• [Aufgabenstellung]
#1 Gib den Festivalbericht über das LUFF beginnend bei "Auf spontane Einladung" und endend bei "Streifen nebeneinander programmieren." wieder und tausche dabei "Gespräche" gegen "Diskussionen" aus.
#2 In welchem Zeitraum hat das Berner Gemeinschaftsradio laut dem Festivalbericht über das LUFF am Festival gesendet?
#3 Schreib den Festivalbericht über das LUFF nach seinem letzten Satz weiter.

== Seite

Memo aus dem Untergrund

Am vergangenen Sonntag ist das Lausanne Underground Film & Music Festival zu Ende gegangen. Ein Einblick, Lauschen und Nachfragen.

Das LUFF findet in den Räumlichkeiten des Casino de Montbenon sowie verschiedenen Satellitenorten in Lausanne statt. © LUFF - Anouk Rieben

Auf spontane Einladung von Radio Bollwerk am Freitag nach Lausanne in den Untergrund hinabgefahren. Zusammen mit Radio 40 hat das Berner Gemeinschaftsradio vom 19. bis 23. Oktober am 21. LUFF Gespräche, Interviews, Klanggebilde und Performances über den digitalen Äther gejagt. Beim diesjährigen Besuch bin ich vor allem zum Hören da und will von den Verantwortlichen wissen, wie sie Mucke und Streifen nebeneinander programmieren.

Bon, zuerst im OFF-Bereich vor der Hauptspielstätte Casino de Montbenon mit bekannten Nasen über Programm plaudern und dem unaufhörlichen Regen zürnen, bis Distraktion einsetzt. Grund dafür ist die Klanginstallation "Do the right thing", die die Bollwerk-Equipe in der Tell-Kapelle aufgestellt hat. Das Richtige tun … ein Satz als Wahrnehmungsfilter für den Abend. Aber zuerst im OFF-Zelt unter botanischer Verzierung dem Jungblutrap, respektive blauballadigem Sprechgesang von OPA!CITY lauschen. Danach eine sphärisch-rituelle Performance von Satin de Compostela & Juniper, die Esoterik, Mythos und Fleischlichkeit in hybriden Klangwelten verschmelzen lassen.

Die OFF-Equipe hat ein Programm voller Visionen sowohl utopischer als auch dystopischer Weltmöglichkeiten zusammengestellt, welche anstelle maroder Systemkonstrukte treten könnten. Spirituelle Ankerwürfe und sinnliche Gegenkonzepte zur Dämonengrube unter restriktiven und egozentrischen Gemeinschaften.

====
== Rohdaten

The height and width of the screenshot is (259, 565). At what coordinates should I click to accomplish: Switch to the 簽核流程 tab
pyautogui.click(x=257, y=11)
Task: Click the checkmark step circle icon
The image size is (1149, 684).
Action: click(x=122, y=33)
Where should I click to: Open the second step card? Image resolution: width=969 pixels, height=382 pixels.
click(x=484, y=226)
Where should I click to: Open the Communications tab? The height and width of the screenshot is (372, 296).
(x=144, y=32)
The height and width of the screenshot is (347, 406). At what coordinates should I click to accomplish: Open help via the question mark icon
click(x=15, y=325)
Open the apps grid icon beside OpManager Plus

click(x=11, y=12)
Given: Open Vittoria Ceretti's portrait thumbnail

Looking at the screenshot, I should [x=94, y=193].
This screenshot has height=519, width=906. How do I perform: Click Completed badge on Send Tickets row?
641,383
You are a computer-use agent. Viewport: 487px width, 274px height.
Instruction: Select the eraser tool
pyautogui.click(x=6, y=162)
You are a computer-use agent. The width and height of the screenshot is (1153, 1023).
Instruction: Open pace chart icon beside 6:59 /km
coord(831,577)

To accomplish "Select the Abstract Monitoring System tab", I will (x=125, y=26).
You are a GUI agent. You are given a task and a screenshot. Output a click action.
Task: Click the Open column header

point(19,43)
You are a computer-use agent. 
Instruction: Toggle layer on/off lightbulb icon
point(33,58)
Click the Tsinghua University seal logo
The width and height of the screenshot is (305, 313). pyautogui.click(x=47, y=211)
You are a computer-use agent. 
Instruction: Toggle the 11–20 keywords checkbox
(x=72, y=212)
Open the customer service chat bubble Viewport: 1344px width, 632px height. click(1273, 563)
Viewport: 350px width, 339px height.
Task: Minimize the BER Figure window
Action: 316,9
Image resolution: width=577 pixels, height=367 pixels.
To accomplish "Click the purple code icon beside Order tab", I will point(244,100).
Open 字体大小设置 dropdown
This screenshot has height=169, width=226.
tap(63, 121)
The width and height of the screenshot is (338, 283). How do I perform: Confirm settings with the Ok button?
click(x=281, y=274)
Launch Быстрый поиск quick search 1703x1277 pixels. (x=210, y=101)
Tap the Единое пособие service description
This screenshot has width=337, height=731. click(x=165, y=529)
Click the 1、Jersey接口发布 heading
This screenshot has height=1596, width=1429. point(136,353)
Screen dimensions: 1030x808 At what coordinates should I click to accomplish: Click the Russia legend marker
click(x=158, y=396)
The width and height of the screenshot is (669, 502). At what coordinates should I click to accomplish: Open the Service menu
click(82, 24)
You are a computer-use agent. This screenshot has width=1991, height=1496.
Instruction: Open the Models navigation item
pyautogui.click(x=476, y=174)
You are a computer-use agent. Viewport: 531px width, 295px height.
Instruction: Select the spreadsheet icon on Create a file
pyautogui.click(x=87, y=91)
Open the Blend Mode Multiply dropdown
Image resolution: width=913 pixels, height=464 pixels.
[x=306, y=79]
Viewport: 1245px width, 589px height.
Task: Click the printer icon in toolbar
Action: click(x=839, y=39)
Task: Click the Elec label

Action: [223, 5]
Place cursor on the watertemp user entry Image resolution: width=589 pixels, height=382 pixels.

====

• [Ergebnisse]
#1
Auf spontane Einladung von Radio Bollwerk am Freitag nach Lausanne in den Untergrund hinabgefahren. Zusammen mit Radio 40 hat das Berner Gemeinschaftsradio vom 19. bis 23. Oktober am 21. LUFF Diskussionen, Interviews, Klanggebilde und Performances über den digitalen Äther gejagt. Beim diesjährigen Besuch bin ich vor allem zum Hören da und will von den Verantwortlichen wissen, wie sie Mucke und Streifen nebeneinander programmieren.

#2 Vom 19. bis 23. Oktober.

#3
Bier und Regen halten die komplette Verätherung gerade noch zurück und ich folge meiner vergilischen Begleitung in die mondäne Stuckhalle zur Filmvorführung von John Waters Multiple Maniacs aus dem Jahre 1970. Ein als Kavalkade der Perversion beschriebener Streifen, der mit allem und über alles brechen will, was die damalige Gesellschaft als Etikette vorgab. Bald absurd, bald ekelerregend, bald amüsant, paar absolute WTF-Momente und vor allem super trashig. Obzwar der Fokus des Besuchs auf dem Klanglichen lag, will ich vom Co-Verantwortlichen des Musik-Programms Dimitri Meier wissen, inwiefern Film und Musik am LUFF zusammengehören:

"Im Grunde besteht keine besondere Verbindung zwischen dem filmischen und dem musikalischen Programm des LUFF. Ein eventueller roter Faden kann zwar während des Festivals entstehen, ist aber a priori nicht geplant. Die musikalische Programmation funktioniert getrennt vom filmischen Teil des LUFF und orientiert sich auch nicht an einer bestimmten Thematik. Meistens haben wir vier bis fünf Acts, die wir unbedingt buchen möchten und fügen dem Programm Schritt für Schritt weitere Acts hinzu."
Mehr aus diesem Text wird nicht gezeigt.